Task brief >> Could you turn the items from the line with "Screen dimensions: 667x419" to the line with "the building icon" into a JSON list of strings, one string per line, skipping blank lines and leaving the pictures out?

Entries provided >>
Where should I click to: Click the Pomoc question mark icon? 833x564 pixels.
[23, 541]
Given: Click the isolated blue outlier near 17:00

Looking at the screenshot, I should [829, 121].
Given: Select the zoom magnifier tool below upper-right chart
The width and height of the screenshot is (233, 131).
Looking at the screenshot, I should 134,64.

==

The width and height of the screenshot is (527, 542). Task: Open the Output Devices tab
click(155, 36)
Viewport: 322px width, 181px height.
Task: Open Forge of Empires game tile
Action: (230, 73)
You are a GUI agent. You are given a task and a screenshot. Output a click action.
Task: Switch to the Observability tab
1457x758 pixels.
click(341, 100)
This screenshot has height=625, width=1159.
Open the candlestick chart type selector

==

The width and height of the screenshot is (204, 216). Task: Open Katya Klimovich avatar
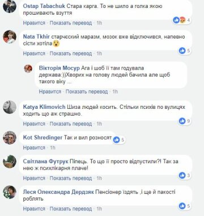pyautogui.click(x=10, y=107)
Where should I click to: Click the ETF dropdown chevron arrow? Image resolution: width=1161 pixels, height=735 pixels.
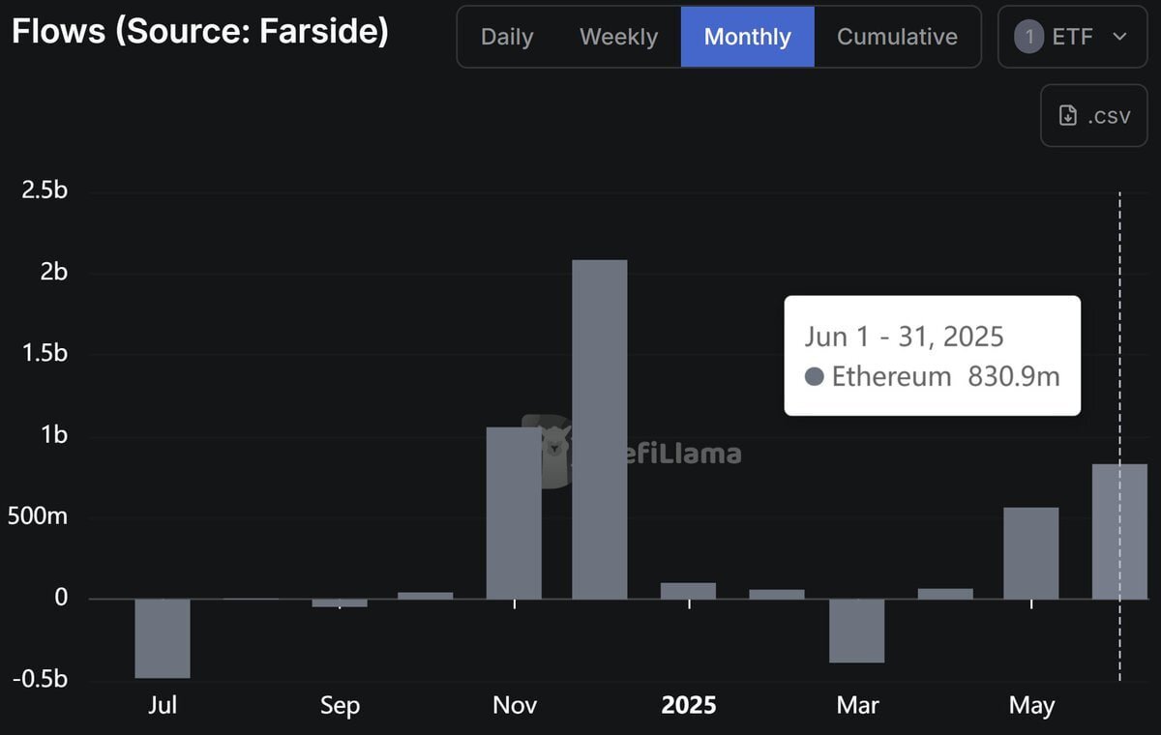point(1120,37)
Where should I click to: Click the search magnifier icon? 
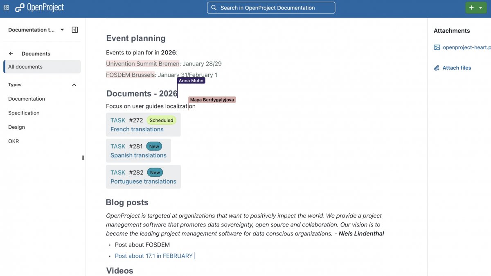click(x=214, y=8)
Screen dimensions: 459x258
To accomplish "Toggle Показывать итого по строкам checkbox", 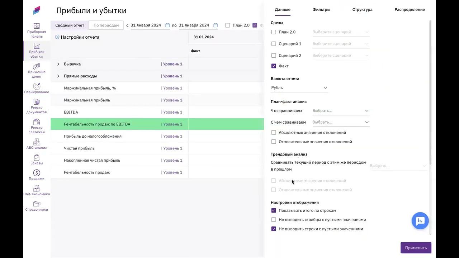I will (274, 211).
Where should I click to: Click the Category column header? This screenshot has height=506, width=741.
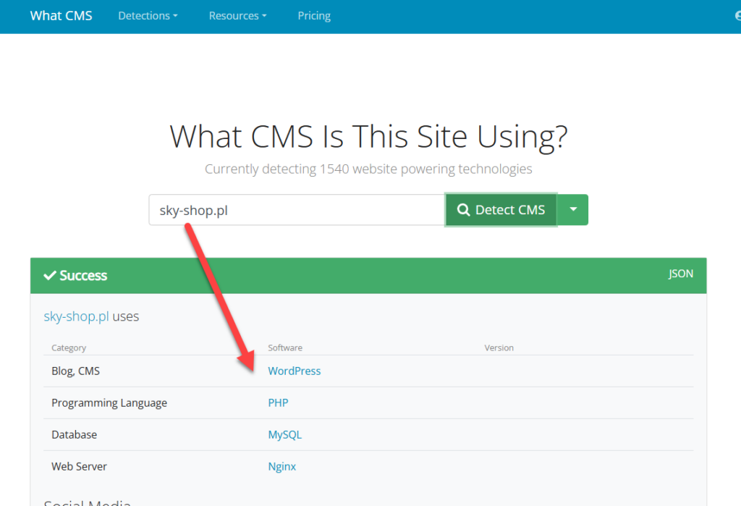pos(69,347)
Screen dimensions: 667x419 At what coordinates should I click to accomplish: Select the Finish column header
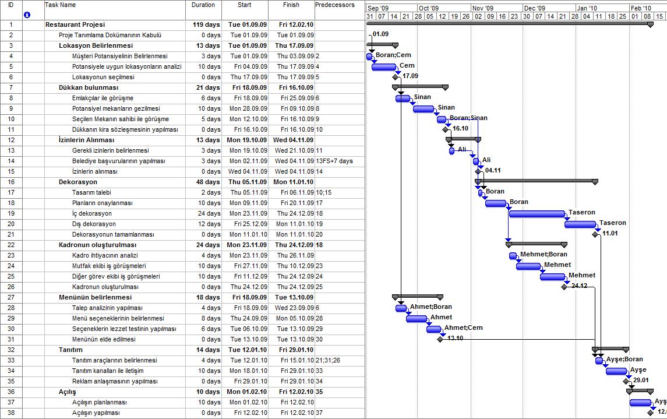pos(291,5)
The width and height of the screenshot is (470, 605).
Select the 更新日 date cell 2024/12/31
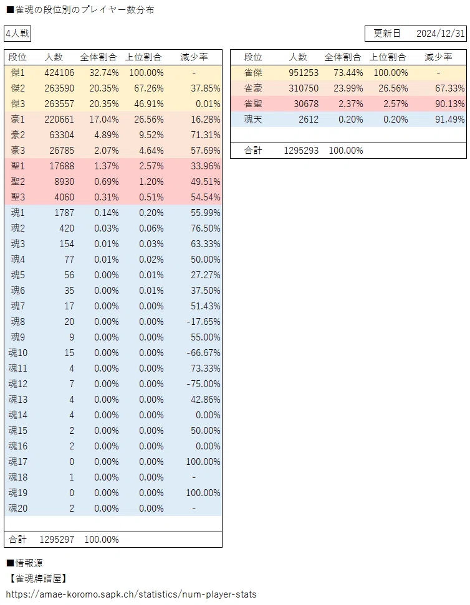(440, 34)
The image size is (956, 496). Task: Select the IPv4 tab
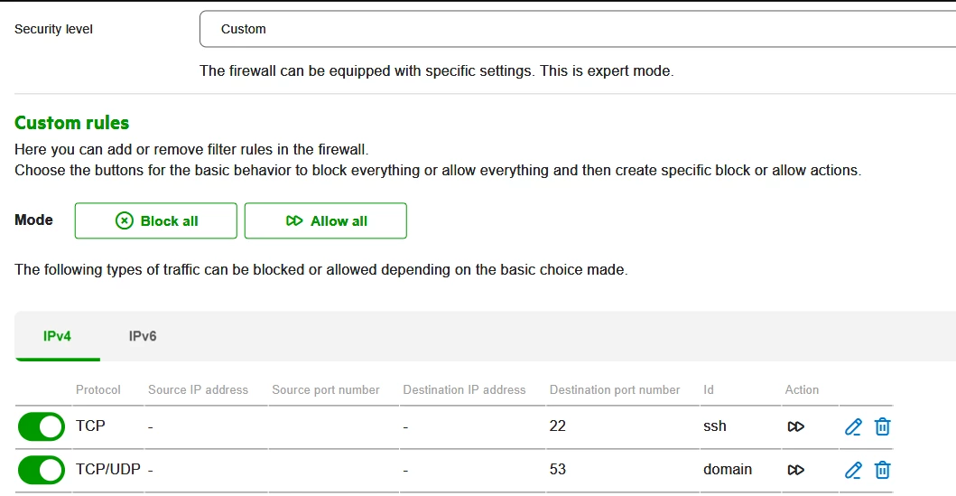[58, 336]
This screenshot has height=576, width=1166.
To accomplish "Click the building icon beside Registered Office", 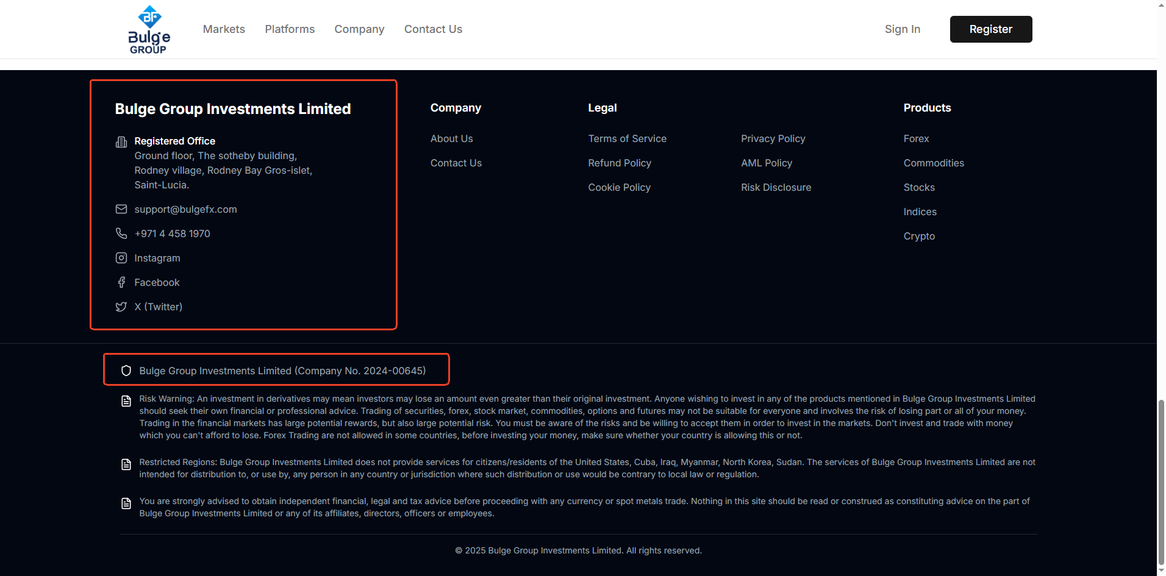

Written solution >>
[
  "Screen dimensions: 667x419 At what coordinates should I click to accomplish: Select the Finish column header",
  "pos(291,5)",
  "The width and height of the screenshot is (470, 605).",
  "Select the 更新日 date cell 2024/12/31",
  "(440, 34)",
  "The image size is (956, 496). Task: Select the IPv4 tab",
  "[58, 336]",
  "This screenshot has height=576, width=1166.",
  "To accomplish \"Click the building icon beside Registered Office\", "
]